(Text under study Opens)

One of the lasting questions that Elizabeth Kolbert’s book The Sixth Extinction left me with was this: Was the evolutionary tree marked to be significantly pruned with the evolution of the large brained (shortsighted) human primates some 200,000 years ago? As I read Quammen’s The Song of the Dodo that is the subject I most ponder. Humans traveling the world in energy efficient wind-powered boats were doing what they could to ensure they would survive by inserting themselves into the food webs of the places they traveled. Food must have dominated their thoughts, traveling across the world with limited provisions, with the prospect of potentially getting stranded out at sea by lack of wind or some other calamity. Many of these food webs lacked large mammalian predators, so were painfully vulnerable to the odd sailor with a club and a growling stomach. Their actions were largely out of ignorance of biogeography and endemism of island species. And who could blame a hungry person for feeding her or himself? Certainly, they had no idea of the evolutionary tree or that they were in fact changing evolutionary history by their actions.

(Text under study Closes)
(Data shown Opens)

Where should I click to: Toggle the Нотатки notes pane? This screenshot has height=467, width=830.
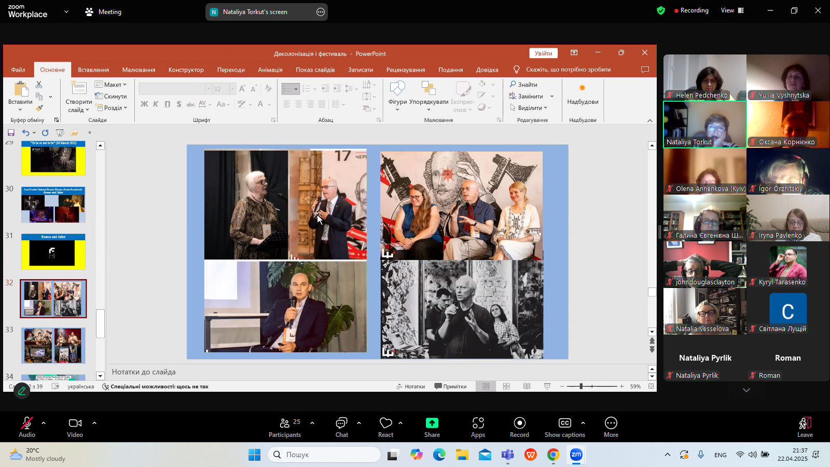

(Data shown Closes)

» **Assigned task 1**
Answer these from the passage on human-caused extinctions, one line each:
(a) Which book left the writer with a lasting question?
(b) Roughly how long ago does the passage say the large-brained human primates evolved?
(c) What did many of the food webs reached by the sailors lack?
» **Assigned task 2**
Extend the passage on human-caused extinctions by writing what follows its final sentence.

» **Task output 1**
(a) Elizabeth Kolbert's The Sixth Extinction
(b) Some 200,000 years ago
(c) Large mammalian predators

» **Task output 2**
As news was reported of the extinction of the northern white rhino this spring, I could feel it in my gut, despite realizing these slow-reproducing, large mammals with small populations were likely doomed in a world with humans, just as the mammoths and mastodons may have been when human population was small, but effective. Just as the species of so many of the islands containing rare endemics are ill fated in a world of humans. Death and destruction—“Rarity unto Death” as Quammen puts it. Moreover, we know that the coming months and years will bring similar stories with many species facing the low population sizes and low genetic diversity, which precede extinction.
The 21st century is a test of the human brain’s aptitude to show some foresight. Five-hundred years ago, (or even 100-150 years ago, really), we didn’t have the knowledge base to fully understand patterns of diversity and extinction, and the extent of the role we were playing or could play. The knowledge base has changed, but will our actions? Given the actions we’ve seen so many of our politicians take in the presence of abundant data, I wouldn’t bet on it; they so often *choose* ignorance (and they are not alone, since they are serving as the will of the voters). How can any species willingly choose ignorance? We have more data than we’ve ever had—enough information to know at least generally what actions to take. But what will we do? Is it the nature of humans, like other animals, to serve only the needs of the here and now, or do we have a greater capacity?